Italian sculptor (1746–1820)

Vincenzo Pacetti (1746–1820) was an Italian sculptor and restorer from Castel Bolognese, particularly active in collecting and freely restoring and completing classical sculptures such as the Barberini Faun (1799 – now in the Glyptothek, Munich)— his most famous work— the Hope Dionysus (now in the Metropolitan Museum of Art) and the Athena of Velletri (1797 – now in the Louvre) and selling them on to rich collectors as finished artefacts. He was the brother of Camillo Pacetti.

==Biography==
Vincenzo Pacetti was born in 1746. He studied at the Accademia del Nudo and then trained in the studio of the sculptor-restorer, Pietro Pacili, 1766–72, taking over Pacili's studio at the elder sculptor's death.

As an independent sculptor he was accepted into the Accademia di San Luca, presenting his portrait (illustration) and serving as director, a testament to his reputation. Bartolomeo Cavaceppi, another leading sculptor-restorer esteemed Pacetti enough to make him executor of his will.

From the Barberini, Pacetti was promised the purchase of a cache of Roman sculptures and fragments in 1799, among which prominently figured the Barberini Faun. He removed earlier restorations and sculpted a new right leg in marble, but the members of the Barberini family withdrew their offer of sale, and Pacetti was reimbursed the sum of 2000 zecchini.

As the favoured sculptor-restorer for Prince Marcantonio Borghese, he also produced many reliefs and stucchi on mythological themes for the Sala degli Imperatori (of which "The goat Amanthea" and "Perseus freeing Andromeda" are most notable) and the room housing Bernini's Aeneas and Anchises and Apollo and Daphne, both at the Galleria Borghese. Other works of his are in San Salvatore in Lauro, Santo Spirito in Sassia, Santi Michele e Magno, and the Palazzo Carpegna.

In the latter end of his career his most important patron was Lucien Bonaparte, for whom he supplied plaster casts of famous antique sculptures for his villa at Canino.

He died in Rome.

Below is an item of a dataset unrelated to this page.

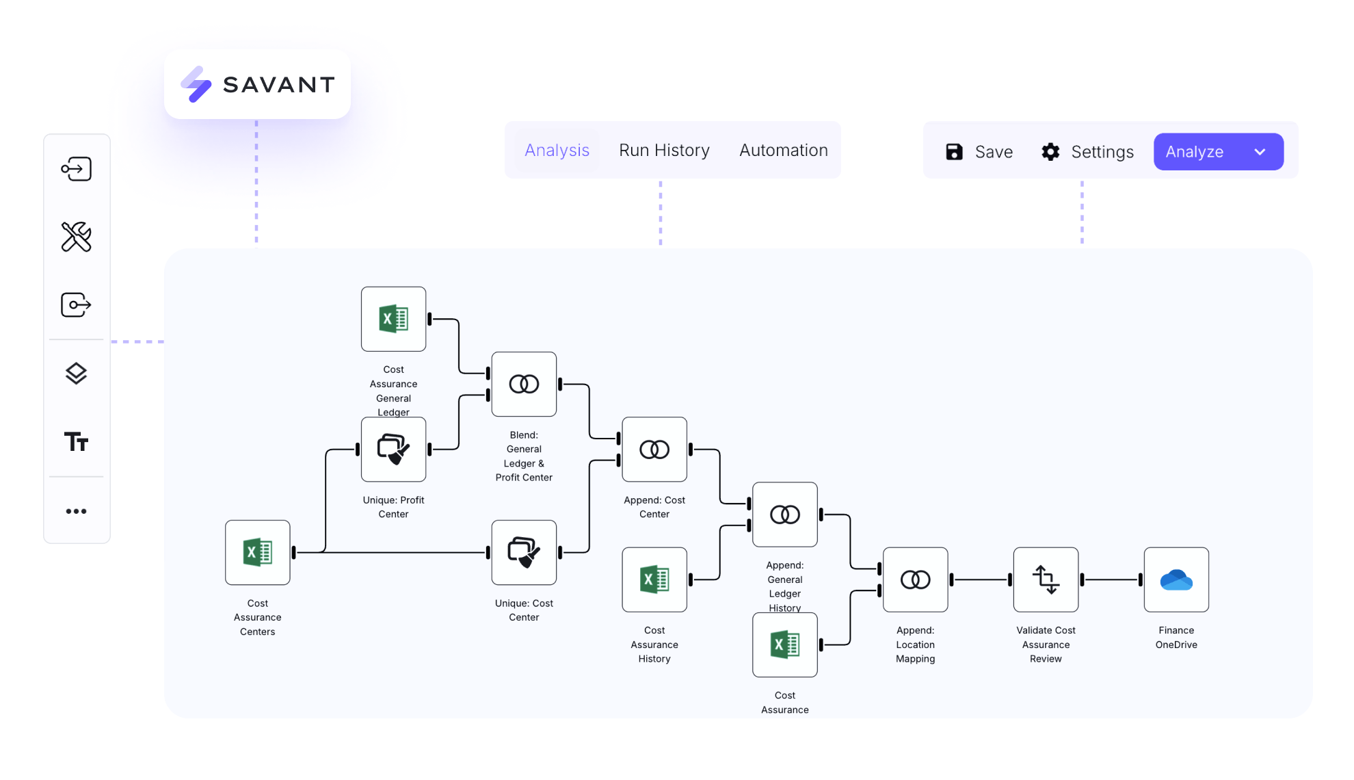Select the tools wrench sidebar icon
The width and height of the screenshot is (1354, 780).
[76, 237]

His diary covering the years 1773–1803, and correspondence are important primary resources for the Roman art market of his day.

==Sources==

- Italian artists (in Italian)
- Nancy Ramage, "Vincenzo Pacetti and Luciano Bonaparte: The Restorer and his Patron," in Janet Burnett Grossman, Jerry Podany, and Marion True (ed.s), History of Restoration of Ancient Stone Sculptures (The Getty Museum, 2003).